NEW YORK, NY.- It takes a few seconds for the stage to come into focus, but once it does, you soon realize you’re in the presence of a someone with a special, sacred magnetism. Albert Silindokuhle Ibokwe Khoza, a South African performance artist, sits in a cushioned armchair at the top of the stage — a throne, though weathered and turned away from the audience, from which his image, in a live video feed, is projected onto the rear wall of New York Live Arts, larger than life.

With his back to the crowd, the immensity of his rippling flesh isn’t yet discernible. Later, he uses his size to his advantage; as for now, he’s a heap of white fabric. But even though he’s bound, mummylike, in cloth, and beneath that, strips of Saran Wrap, you can still sense his prickly power. Gradually, he breaks through his cocoon and emerges — with some twists and turns involving juicy oranges and references to dictators, including (in a video) a dancing Vladimir Putin — as something like a butterfly.
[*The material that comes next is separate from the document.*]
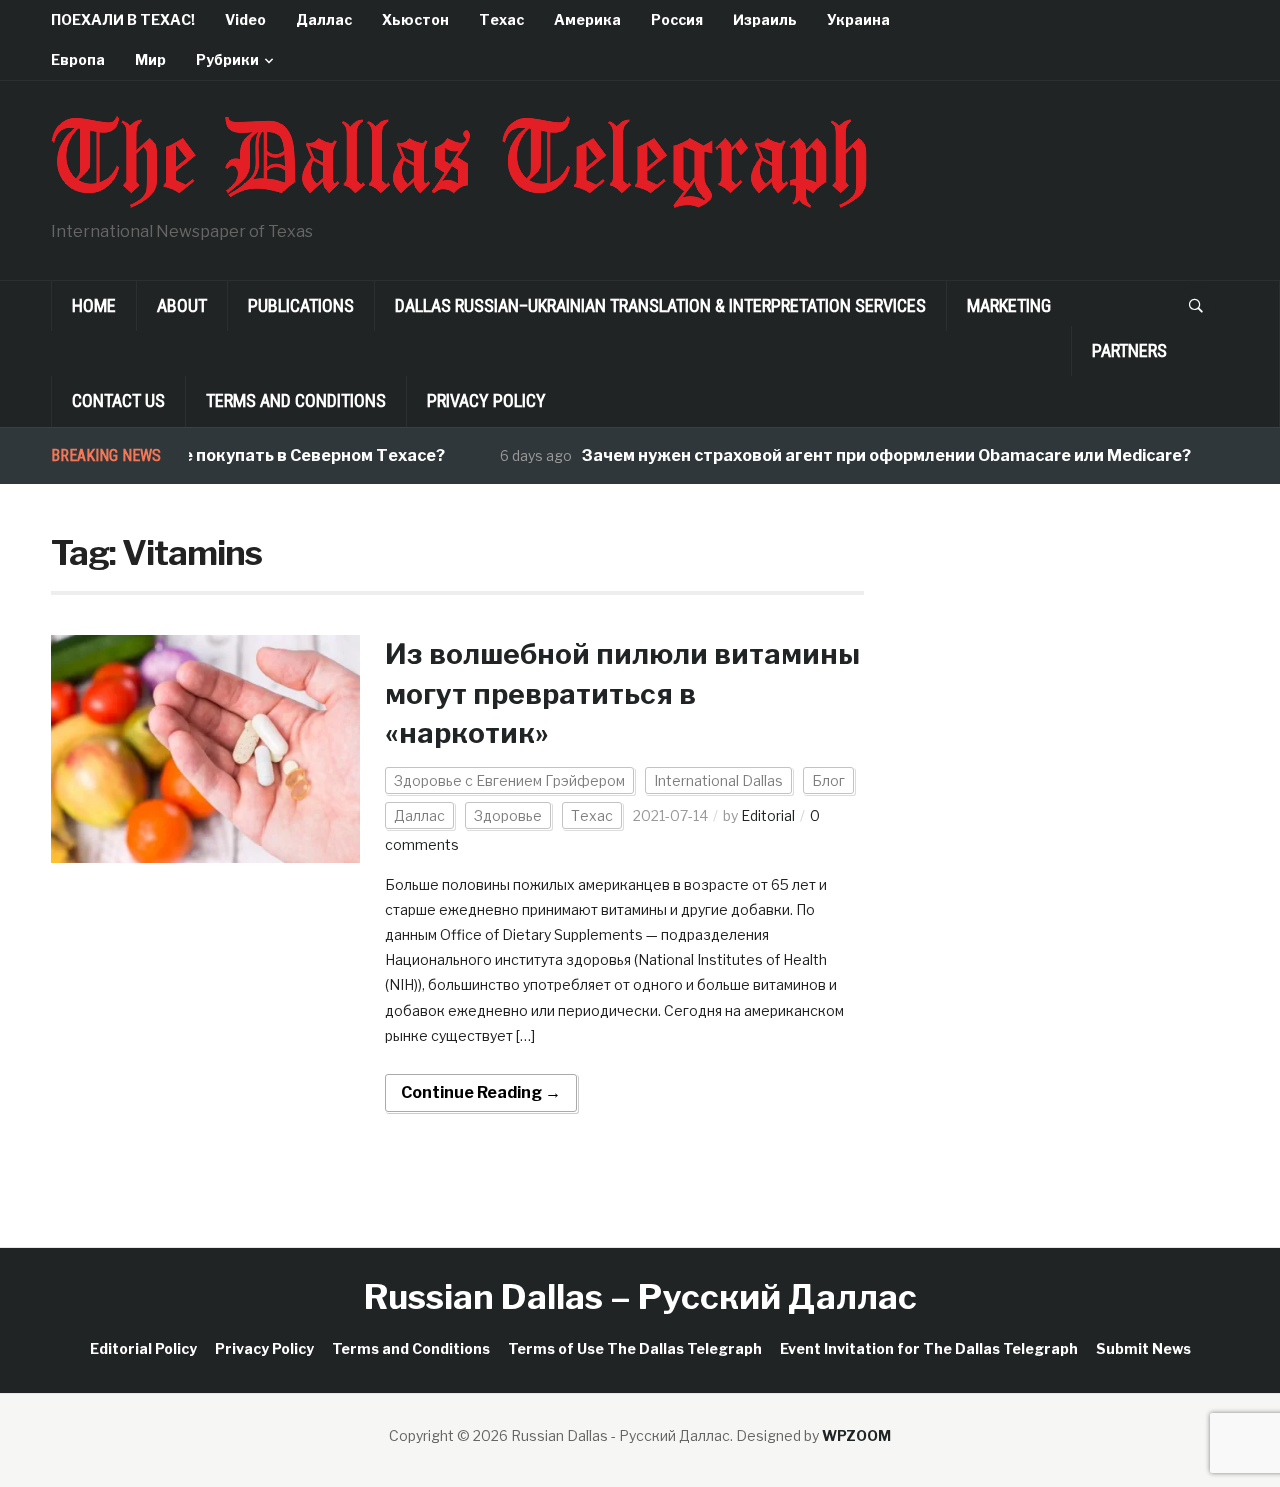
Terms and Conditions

In this one-man show by veteran South African choreographer Robyn Orlin — political, poignant and mercifully funny — Khoza, stunningly loose and in command of the crowd, reveals a quick mind and lissome physicality. He’s almost a stand-up comedian. The evening-length work, “And so you see … our honorable blue sky and ever enduring sun … can only be consumed slice by slice …,” copresented by French Institute Alliance Française’s Crossing the Line Festival, is also Orlin’s New York City debut. (Long titles are her thing.)
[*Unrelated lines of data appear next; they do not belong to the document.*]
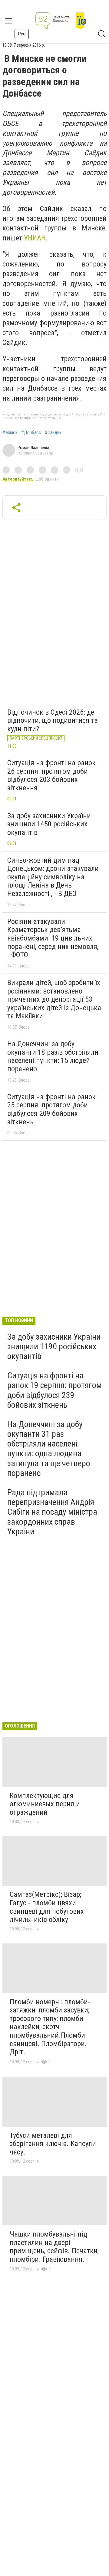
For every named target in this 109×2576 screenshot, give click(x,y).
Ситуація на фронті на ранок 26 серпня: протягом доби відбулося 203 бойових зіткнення (51, 775)
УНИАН (35, 238)
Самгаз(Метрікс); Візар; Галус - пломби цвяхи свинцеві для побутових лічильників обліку (47, 1907)
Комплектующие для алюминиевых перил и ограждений (45, 1804)
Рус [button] (21, 34)
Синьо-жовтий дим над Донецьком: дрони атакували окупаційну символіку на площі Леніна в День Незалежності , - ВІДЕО (53, 877)
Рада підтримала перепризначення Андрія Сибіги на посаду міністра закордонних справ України (52, 1511)
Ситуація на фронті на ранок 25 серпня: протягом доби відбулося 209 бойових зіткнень (51, 1109)
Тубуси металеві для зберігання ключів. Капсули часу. (53, 2143)
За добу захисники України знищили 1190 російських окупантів (54, 1346)
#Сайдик (53, 432)
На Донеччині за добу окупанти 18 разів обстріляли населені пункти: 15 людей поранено (52, 1056)
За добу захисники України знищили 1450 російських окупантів (49, 824)
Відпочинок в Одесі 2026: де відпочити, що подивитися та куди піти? (52, 720)
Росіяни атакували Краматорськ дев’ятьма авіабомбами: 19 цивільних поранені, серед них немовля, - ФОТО (52, 938)
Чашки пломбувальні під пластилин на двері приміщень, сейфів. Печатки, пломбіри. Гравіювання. (54, 2247)
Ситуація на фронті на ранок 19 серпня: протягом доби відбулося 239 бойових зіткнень (54, 1390)
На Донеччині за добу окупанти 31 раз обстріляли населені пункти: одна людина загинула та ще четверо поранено (48, 1448)
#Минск (10, 432)
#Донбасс (31, 432)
Aptly felt are the words “And so you see.” As Khoza becomes more and more visible, so does the heart of this work: how Khoza — a healer, a dancer, a Black man, a gay man — leads the way into the future. Or at least the fantasy of what a future could be. All the while, he exposes and revels in those ever-familiar sins: envy, gluttony, greed, lust, pride, sloth and wrath. Mozart’s “Requiem” plays off and on; Khoza sings along.

Once he is unwrapped from the cloth by Thabo Pule, the production’s video and sound manager who otherwise sits behind a table at the back of the stage manning a camera, Khoza is still bound tightly in plastic. It covers all of him but his nose and mouth, which gives his flesh a translucent glow and makes, through the moving mound of his abdomen, his breathing visible. Gleaming under Laïs Foulc’s stark lighting, Khoza holds a bowl of oranges and a knife and peels one before slicing pieces and jamming them into his mouth. Laughing all the while like a deranged sword swallower, he licks the blade and shoves it even deeper down his throat. His knife skills are laudable.

Eventually, he uses the knife to cut through the cellophane, slicing it clean as if it were flesh. He ravages oranges, tearing their skins with his teeth and dripping juice down his throat and over his body. It’s a mess. It’s funny. He shines the lights on the crowd and asks for two people in the audience to come onstage. “I know I’m from Africa,” he says. “But I do not bite. I am not a savage.”




He sprays his body with water and gives the volunteers washcloths to wipe him clean, guiding them along with lines such as “You’re not just cleaning the counter” and “Focus on my toes.” Khoza seems to be one of those people who can turn any old thing into a party. He transforms himself into a Nubian queen, layering his fingers with sparkling rings while getting ready for a special date. It turns out to be with Putin.

When Putin appears on video — dancing like an awkward marionette, with a jerky, persistent rhythm — Khoza, at first, flirts and giggles like a schoolgirl but then becomes incensed when Putin stops moving: “What, you don’t want to dance with me because I am a man? Or you don’t want to dance with me because I am a Black man? Which one is it?”

“And so you see” can slide into the obvious, but Khoza has a way of steering this ship into deeper layers, richer dimensions. He has such buoyancy and wit that even when the subject matter is dark, he manages to bathe the stage in light. In the end, he paints his body blue, staining the skin on his face, his back, his legs. “You see, my friend Putin, that it is better to dance with your weapons than to kill with them,” he says. “It is better to dance than to kill.”

He traverses the stage, wrapping a feather and fabric concoction by costume designer Marianne Fassler around his body, as he vocalizes mournfully: a requiem for a new generation. Pule comes close again, this time projecting a photograph onto Khoza’s body: a boy wearing butterfly wings and holding a gun. A child who has already become an adult, a soldier. It veers into heavy-handed territory. Khoza, though, is mesmerizing. He is the butterfly, and this work wouldn’t survive without him.



‘And so you see … our honorable blue sky and ever enduring sun … can only be consumed slice by slice …’

Through Saturday at New York Live Arts; newyorklivearts.org.